Transition pathways describe the coevolutionary patterns through which energy systems shift from high-carbon regimes toward sustainable, smart grid architectures.

Why this matters

The transition to a low-carbon economy is not merely a matter of technological substitution; it requires a fundamental realignment of how societies produce and consume energy. Understanding transition pathways allows policymakers and stakeholders to identify “branching points”—critical decision moments where choices can either reinforce current path dependencies or open new trajectories toward sustainability.

Transitions are not linear; they are emergent processes driven by the tension between established regimes and radical niche innovations. Identifying the type of pathway helps in anticipating the resistance or support a smart grid initiative might encounter.

Smart grid transitions involve a shift from “physical” to “social” technologies, where the coordination of distributed resources depends as much on market design and user behavior as on hardware. By analyzing these pathways, actors can better navigate the “lock-in” of existing high-carbon systems and develop robust strategies that integrate technical feasibility with institutional viability and social acceptance.

Shared definitions

A transition pathway describes a bundle of strategies and actions that support the achievement of a long-term vision, positioned in relation to — rather than separate from — social, cultural, political, economic, and institutional contexts. The pathways approach enables integrated systemic thinking about the short-, medium-, and long-term actions needed to reach a more sustainable future.1)

Within the multi-level perspective, transition pathways outline co-evolutionary developments across the layers of a socio-technical regime, consistent with and dependent on framework conditions at the landscape and niche levels. Landscape factors — long-term cultural and biophysical conditions including climate change impacts — influence the regime without being structurally influenced by regime change within a given time horizon. Niche developments, understood as innovation ecosystems, provide the space for institutional, social, technological, and business innovation at multiple regime levels.2)

Four transition pathway types

Geels and Schot (2007) identify four distinct patterns through which socio-technical regimes change, determined by the relative timing and strength of landscape pressure and niche development:3)

Table 1. Four sociotechnical transition pathways.
Source: Geels & Schot (2007).

Pathway Conditions Mechanism
Transformation Moderate landscape pressure; niche innovations not yet sufficiently developed Regime actors modify the direction of development paths and innovation activities without regime breakdown
De-alignment and re-alignment Large, sudden, divergent landscape change Increasing regime problems cause actors to lose faith; regime erodes before a new configuration stabilises
Technological substitution Strong landscape pressure; niche innovations sufficiently developed Niche innovations break through and replace the existing regime
Reconfiguration Symbiotic niche innovations adopted to solve local problems Innovations trigger further adjustments in the basic architecture of the regime incrementally

Regime layers

The socio-technical energy regime can be understood as four interacting layers, each with its own dynamics:4)

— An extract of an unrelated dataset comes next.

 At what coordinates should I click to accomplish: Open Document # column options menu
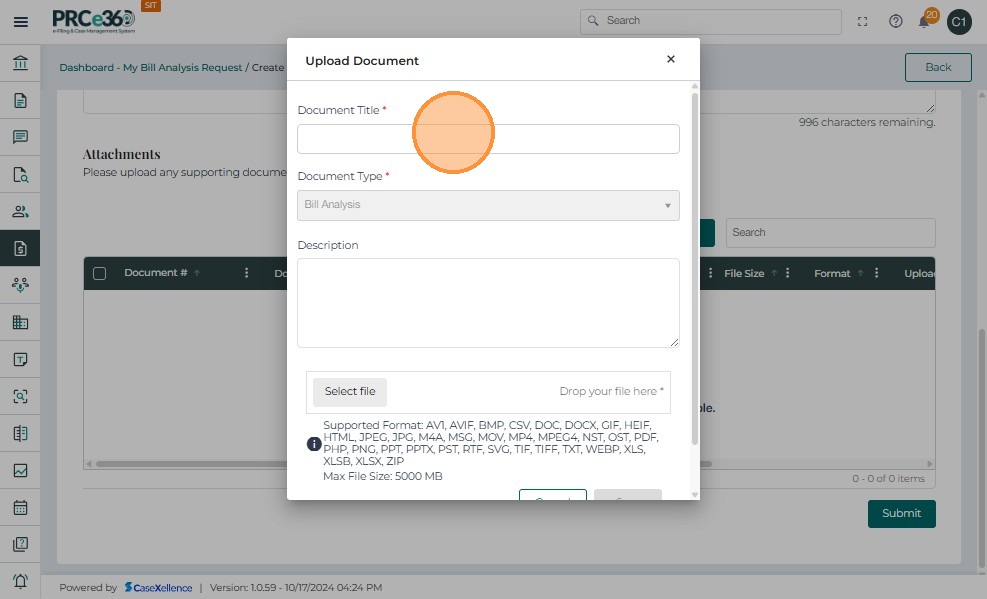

  • Governance and institutions — regulatory frameworks, rule systems, actor networks, market institutions, and policy structures at the socio-economic meso-level
  • Actors layer — incumbent and emerging actors with their strategies, wants, needs, practices, and routines at the socio-economic micro-level
  • Functional — functional structures and mechanisms of energy extraction, transformation, production, storage, and distribution
  • Biophysical — the biophysical foundation of materials and energy flows, including artefactual infrastructure

Enduring change within the regime is achieved only through cumulative causation: elements across the four layers interact in self-reinforcing ways. Change triggered by niche innovation in one layer must propagate across layers to produce lasting structural change.

Transition pathways framework showing four regime layers and their relationship to landscape and niche levels

Figure 1. Transition pathways framework: four regime layers and their relationship to landscape and niche levels.
Source: Kubeczko (2022), adapted from Foxon et al. (2010).5)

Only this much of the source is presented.